柳沼家所蔵の明治期資料...郡山市に寄贈、開成社社員の子孫

 
品川市長に目録を贈った柳沼さん(右)

 郡山市の柳沼克郎さん(41)=三英堂事務機社長=は19日、近現代の同市の歴史を知る上で貴重な資料を同市に寄贈した。

 柳沼家の祖先である柳沼恒五郎氏は安積開拓を担った「開成社」の社員で、製糸会社を設立するなど同市の発展に寄与した。柳沼さん宅の蔵には当時の資料が数多く残されていたが、去年2月と今年3月の地震で蔵が被害を受けたことや、経年による劣化も進んでいたことから「今後の保管は難しい」と判断し、市に贈ることを申し出た。

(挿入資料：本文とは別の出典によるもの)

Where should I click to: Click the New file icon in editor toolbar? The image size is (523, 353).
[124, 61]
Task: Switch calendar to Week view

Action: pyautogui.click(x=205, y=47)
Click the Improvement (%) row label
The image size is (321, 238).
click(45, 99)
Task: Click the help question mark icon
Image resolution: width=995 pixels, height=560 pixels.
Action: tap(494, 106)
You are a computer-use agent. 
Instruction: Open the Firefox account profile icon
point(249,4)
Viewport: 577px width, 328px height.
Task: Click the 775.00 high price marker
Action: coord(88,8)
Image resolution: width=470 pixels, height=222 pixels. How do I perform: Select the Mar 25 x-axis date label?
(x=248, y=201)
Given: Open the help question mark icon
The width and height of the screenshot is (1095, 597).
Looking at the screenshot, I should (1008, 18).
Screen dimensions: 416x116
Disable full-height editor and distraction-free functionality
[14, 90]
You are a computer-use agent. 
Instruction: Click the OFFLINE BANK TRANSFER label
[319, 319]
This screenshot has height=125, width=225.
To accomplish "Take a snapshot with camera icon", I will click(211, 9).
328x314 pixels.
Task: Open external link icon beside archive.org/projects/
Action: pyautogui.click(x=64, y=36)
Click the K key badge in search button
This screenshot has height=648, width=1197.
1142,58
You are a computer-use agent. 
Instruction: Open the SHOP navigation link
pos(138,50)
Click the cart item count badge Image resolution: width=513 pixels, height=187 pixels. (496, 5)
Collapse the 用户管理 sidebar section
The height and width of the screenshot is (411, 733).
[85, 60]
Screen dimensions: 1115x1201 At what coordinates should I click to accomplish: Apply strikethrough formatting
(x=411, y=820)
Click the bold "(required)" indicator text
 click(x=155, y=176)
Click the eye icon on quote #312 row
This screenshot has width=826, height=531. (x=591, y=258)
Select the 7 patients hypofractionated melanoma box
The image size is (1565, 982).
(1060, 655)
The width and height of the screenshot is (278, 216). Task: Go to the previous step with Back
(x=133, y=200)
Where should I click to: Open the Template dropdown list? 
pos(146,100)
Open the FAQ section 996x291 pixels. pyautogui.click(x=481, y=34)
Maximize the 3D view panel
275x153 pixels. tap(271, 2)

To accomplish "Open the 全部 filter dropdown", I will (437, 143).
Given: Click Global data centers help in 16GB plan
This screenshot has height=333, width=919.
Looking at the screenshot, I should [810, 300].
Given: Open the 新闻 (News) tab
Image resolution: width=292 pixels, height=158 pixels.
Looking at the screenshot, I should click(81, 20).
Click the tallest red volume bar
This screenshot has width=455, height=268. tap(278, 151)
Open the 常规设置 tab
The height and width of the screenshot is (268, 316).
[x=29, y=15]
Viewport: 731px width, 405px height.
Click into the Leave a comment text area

 寄贈したのは、明治天皇が郡山を巡幸した際に贈られた銀杯と礼服の目録や、内閣総理大臣を務めた松方正義が書した掛け軸、恒五郎氏がかぶっていたシルクハット、明治期の写真などで合わせて約30点。

 柳沼さんが同市役所を訪れて品川萬里市長に「有効に活用してほしい」と目録を手渡した。品川市長は「市の歴史を伝える資料として大切にしていきたい」と話した。

 資料は2024年度の完成を目指している「(仮称)市歴史情報・公文書館」で公開する予定という。